Figure 4. Optimization of the nanocomplex-mediated cell transfection

A, Dose effect of polybrene. Jurkat cells (5×10⁶) were pre-treated with polybrene for 5 min at different concentrations (0–8 μg/mL) and then exposed to the PBAE polymer (> 7 kDa)-plasmid nanocomplex. In the control experiment, reporter plasmid DNA alone (0.25 μg/mL) was used (−). After treatment for 48 hr, GFP-expressing cells were quantified by flow cytometry (%). B, Time-course of polybrene pre-treatment. Cells were pre-treated with 6 μg/mL polybrene for different times (5–120 min) and followed by exposure to the PBAE polymer-plasmid nanocomplex. Resultant GFP-expressing cells were quantified by flow cytometry (%). C, Optimal ratio of PBAE polymers and plasmid DNA reporters in the nanocomplex. Cells were pre-treated with polybrene (6 μg/mL) for 5 min and transfected by the nanocomplexes composed of PBAE > 7 kDa and pMax-GFP at different ratios (mass/mass) as indicated. Resultant GFP-expressing cells were quantified by flow cytometry (%). D, Optimal amount of reporter gene in cell transfection. Cells were pre-treated with polybrene (6 μg/mL) for 5 min and transfected by different doses of the nanocomplexes with the fixed 40:1 ratio of PBAE polymers (> 7 kDa) and pMax-GFP. The final amounts of reporter pMax-GFP were used from 0.25 to 2.0 μg/mL. Reporter plasmid DNA alone was used in control cells (−). Resultant GFP-expressing cells were quantified by flow cytometry (%).

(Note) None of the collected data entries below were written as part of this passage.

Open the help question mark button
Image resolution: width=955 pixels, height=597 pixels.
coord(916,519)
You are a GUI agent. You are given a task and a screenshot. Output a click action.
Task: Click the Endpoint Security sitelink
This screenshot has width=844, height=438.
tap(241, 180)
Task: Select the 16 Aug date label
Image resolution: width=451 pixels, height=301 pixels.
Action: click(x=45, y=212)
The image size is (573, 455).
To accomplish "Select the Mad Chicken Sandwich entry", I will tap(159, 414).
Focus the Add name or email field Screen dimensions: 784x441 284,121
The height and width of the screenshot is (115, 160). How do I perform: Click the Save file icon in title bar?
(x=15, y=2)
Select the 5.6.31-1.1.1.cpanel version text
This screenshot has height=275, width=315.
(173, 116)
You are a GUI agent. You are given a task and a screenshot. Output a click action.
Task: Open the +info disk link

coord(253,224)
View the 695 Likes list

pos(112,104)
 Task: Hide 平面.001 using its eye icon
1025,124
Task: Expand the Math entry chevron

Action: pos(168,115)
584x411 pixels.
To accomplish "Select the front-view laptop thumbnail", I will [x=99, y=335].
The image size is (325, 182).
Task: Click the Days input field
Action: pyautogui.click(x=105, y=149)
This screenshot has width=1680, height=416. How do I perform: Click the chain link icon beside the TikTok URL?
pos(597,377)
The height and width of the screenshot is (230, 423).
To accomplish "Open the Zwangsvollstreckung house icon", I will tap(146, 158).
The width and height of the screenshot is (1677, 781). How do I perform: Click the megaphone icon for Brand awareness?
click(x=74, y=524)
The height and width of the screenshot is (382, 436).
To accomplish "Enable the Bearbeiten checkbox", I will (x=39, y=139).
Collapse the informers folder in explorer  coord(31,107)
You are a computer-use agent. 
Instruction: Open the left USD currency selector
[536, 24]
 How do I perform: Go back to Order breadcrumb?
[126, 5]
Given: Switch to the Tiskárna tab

Figure 5. The nanocomplex had little or no adverse-effect on lymphoma cells

A, No effect on expression levels of cell surface biomarkers. Jurkat cells were treated with polybrene (6 μg/mL) alone, the fractioned PBAE polymer > 7 kDa alone, or combination treatments of polybrene and the nanocomplex as described in Figure 4. Control cells received no treatment (−). After treatment for 24 hr, cells were stained with antibodies for CD2, CD3, CD5, and CD45, and expression of these surface biomarkers was then quantified by flow cytometry. Non-stained cells were used as a background control (non-staining). B, No effect on cell proliferation. Proliferation rates of the treated cells in (A) were also evaluated by MTT assay 48 hr post treatment. C, PBAE polymers had minimal effect on cell viability. Jurkat cells were treated with different concentrations of PBAE polymers > 7 kDa or PEI polymers as indicated. After culture for 48 hr, cell viability was examined by trypan blue staining.

Figure 6. The nanocomplex-mediated gene delivery in different lymphoma/leukemia cells

Cultured Jurkat leukemia/lymphoma cells, K562 myeloid leukemia cells, and Karpas 299 anaplastic large T-cell lymphoma cells were pre-treated with polybrene (6μg/mL) and then transfected with Lipofectamine containing the pMax-GFP reporter or the PBAE polymer (> 7 kDa)-plasmid nanocomplexes as described above. Plasmid pMax-GFP alone was used in control experiments (−). The total GFP-expressing cells were quantified by flow cytometry 48 hr post-transfection (%). The percentages of cells with different levels of GFP expression were also calculated (light green zone: <10¹; intermediate green: 10¹ to 10², and darker green: >10²). Cellular GFP expression was also confirmed by fluorescent microscopy.